Figure 2.5 was estimated using non-parametric methods. Non-parametric methods are suitable for this analysis because they do not assume a particular shape of the relationship between the outcome and the covariates (Nguyen Van, 2005[36]; Ordás Criado, 2008[37]). The method consists on running a number of local regressions at different values of the covariates with an optimal bandwidth. The density of the outcome is estimated by using the Epanechnikov Kernel function. A rule-of-thumb estimator selects the optimal bandwidth. Only two variables are used, agricultural labour productivity versus emission intensities (GHG, CH₄ and N₂O), to create the graphs in Figure 2.5.

The parametric model is as follows:

$e_{kit}^{GPV}={\alpha }_i+{\beta }_{k1}{p}_{it}^L+{\beta }_{k2}({p_{it}^L)}^2+{\beta }_{k3}{{(p}_{it}^L)}^3+t+u_{kit}$,

$u_{kit}=\mathrm{ }{\mathrm{\gamma }}_{ki}\mathrm{ }+\mathrm{ }{\mathrm{\eta }}_{kit}$,

This model requires that variables are stationary or at least cointegrated so that the relationship obtained in the parametric regression is not merely spurious. First, panel unit root tests are conducted to test for stationarity (Choi, 2001[38]; Perman and Stern, 2003[39]; Coderoni and Esposti, 2014[22]).
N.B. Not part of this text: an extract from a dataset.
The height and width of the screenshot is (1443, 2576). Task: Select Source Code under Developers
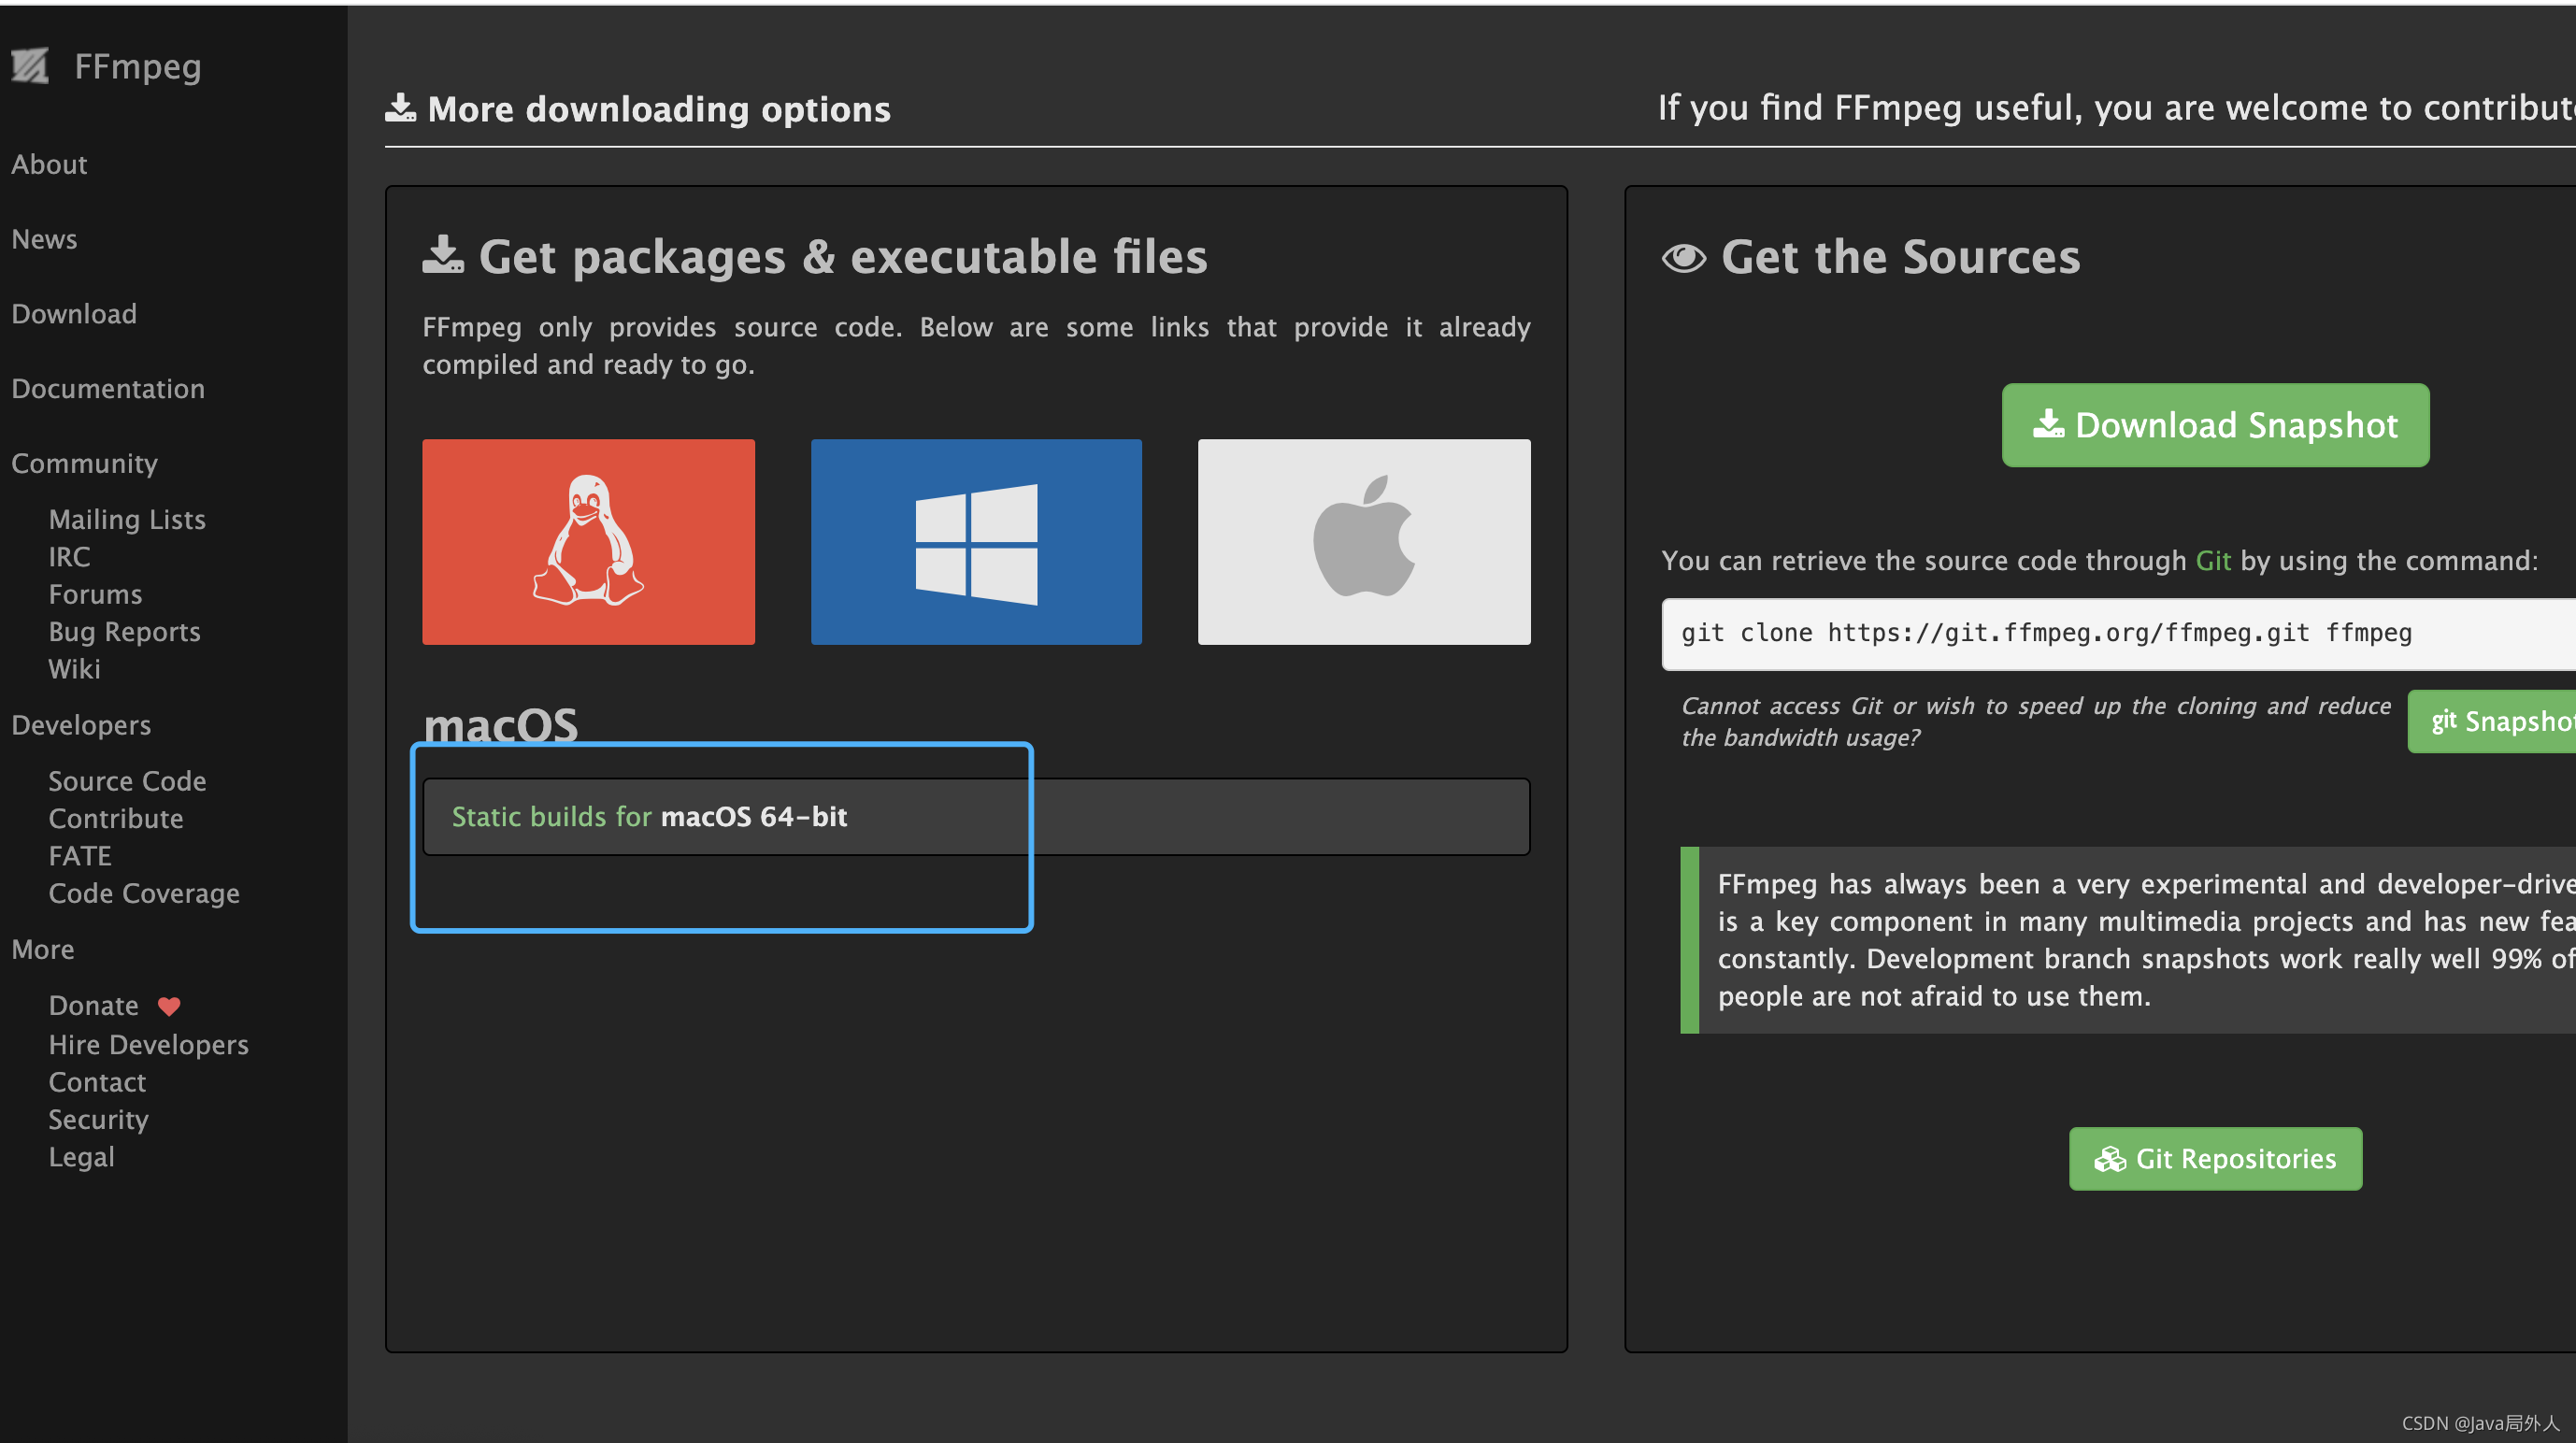pyautogui.click(x=127, y=780)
Three variables – namely labour productivity, GHG emission intensity, and CH₄ emission intensity– do not reject the null hypothesis of containing unit roots (hence are not stationary) even at 10% level; they become stationary when first differences are taken (Table 2.B.2).

Provided those three variables have unit roots in levels, cointegration tests are then performed to check for long-term relationships (Pedroni, 1999[40]). According to the results in Table 2.B.3, all the tests, except group ρ, are significant at the 5% level for both GHG and CH₄ emission intensities. Hence, there exists a cointegrating relationship between GHG and CH₄ emission intensities with first, second and third power of labour productivity.

Given these results, the preferred model is a dynamic model as it can capture the processes of adjustment to the long-run equilibrium as indicated by the results of the cointegration test. The estimated model is the Arellano-Bond one-step GMM estimation (Arellano and Bond, 1991[41]). The dynamic model generally includes lagged dependent variables as explanatory variable as follows:

$e_{kit}^{GPV}={\alpha }_{ki}+{{\phi }_{ki}e}_{ki,t-1}^{GPV}+{\beta }_{k1}{p}_{it}^L+{\beta }_{k2}({p_{it}^L)}^2+{\beta }_{k3}{{(p}_{it}^L)}^3+trend+year+u_{kit}$,

where variables are indexed over the types of emission $k$, country $i$, and year t. The dependent variable $e_{kit}^{GPV}$is the log of emission intensity. The independent variables are the log of agricultural labour productivity $p_{it}^L$ and its squared and cubed terms. ${\alpha }_{ki}$ is the intercept. $u_{kit}=v_i+{\epsilon }_{kit}$ is the error term composed of a panel-level effects component ($v_i$) and an error term i.d.d. over the whole sample (${\epsilon }_{kit}$) and $m$ is the maximum length of lag. A trend ($trend$) and year dummies ($year$) have also been included.

Arellano-Bond GMM uses instruments to deal with endogeneity between the lag of the dependent variable and the error term. We perform the one-step GMM estimation which assumes homoscedasticity on the disturbance term $u_{kit}$. For model specification, AR(2) test for serial correlation and Sargan test for over-identification.

Since autocorrelation of order 2 was not ruled out, for robustness check, results from a static random-effects model are displayed in Table 2.B.4. Results support the nonlinear and negative relationship between labour productivity and emissions intensities.